INSTRUCTIONS TO FOLLOW: In the newsletter below, write out the stretch from "This is the" through "pay attention to.", swapping "external" for "outside".

PASSAGE TO READ:
▬▬▬▬▬▬

27 May 2020 – CHACR Weekly Take Away Newsletter: Issue 10

This is the tenth issue of the weekly CHACR Take Away newsletter.  In these newsletters, you will find links to the latest products by the CHACR, but also links to key reports and studies by external experts and institutions which we think you should pay attention to.

A Word from the Director

I wonder how many of those who read the CHACR Newsletter have, over the last few days, received a flyer from The Epoch Times, or even know what it is? (The answer is a rather one-track, anti-Chinese Communist Party, right-wing publication; with global reach.) An Epoch Times special edition was delivered to me by my postman yesterday, as were, no doubt, copies of the publication to households locked-down all over the country. People with time on their hands will read it. This special edition, looking not unlike a very slim copy of the Economist, explained in some detail why China is to blame for all of our COVID woes. The opening editorial, for example, tells us that “A study from the University of Southampton suggests that China could have prevented 95 per cent of coronavirus infections if its measures to contain the outbreak had begun three weeks earlier”. The whole publication continues in that vein, mixing fact seamlessly with assertion and speculation. Elsewhere, in print and in the ether, the voices that are pointing fingers at China are growing (some rabid and unhelpful, some serious and thought-provoking). The US President has, recently, changed his position form ‘much respect’ for President Xi to one of consistent innuendo and thinly-disguised digs at China’s responsibilities in this respect. At the same time, those who closely watch strategic trends and indicators will have noticed a number of policy and doctrinal shifts, globally, that are worthy of a moment’s thought: the US Marines, for example, have just reset their priorities to face China (have a look at this RUSI article: US Marine Corps is Fixing Itself to Confronting China ). Those who take an interest in global strategic muscle movements would do well to keep a close eye on how the ‘China Blame Game’ develops. I suspect that, once nations have dealt with the immediate medical emergency, the post-COVID global recovery is going to need real statesman-like nuance, and the conversations that develop between China and other nations and global organisations will provide strategists with a range of useful pointers to consider.

▬▬▬▬▬▬

SUPPLIED DATA:
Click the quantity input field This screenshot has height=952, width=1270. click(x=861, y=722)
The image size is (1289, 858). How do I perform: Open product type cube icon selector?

▬▬▬▬▬▬

RESULT FOR THIS EXERCISE:
This is the tenth issue of the weekly CHACR Take Away newsletter.  In these newsletters, you will find links to the latest products by the CHACR, but also links to key reports and studies by outside experts and institutions which we think you should pay attention to.